◆ Required task ◆
Turn the lines of the data below into a numbered list, leaving out any blank lines.
★ ★ ★ ★ ★
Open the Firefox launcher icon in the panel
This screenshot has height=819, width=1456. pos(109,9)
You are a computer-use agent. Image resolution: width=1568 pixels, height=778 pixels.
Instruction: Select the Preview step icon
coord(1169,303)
★ ★ ★ ★ ★
◆ Answer for the task ◆
1. Open the Firefox launcher icon in the panel
2. This screenshot has height=819, width=1456. pos(109,9)
3. You are a computer-use agent. Image resolution: width=1568 pixels, height=778 pixels.
4. Instruction: Select the Preview step icon
5. coord(1169,303)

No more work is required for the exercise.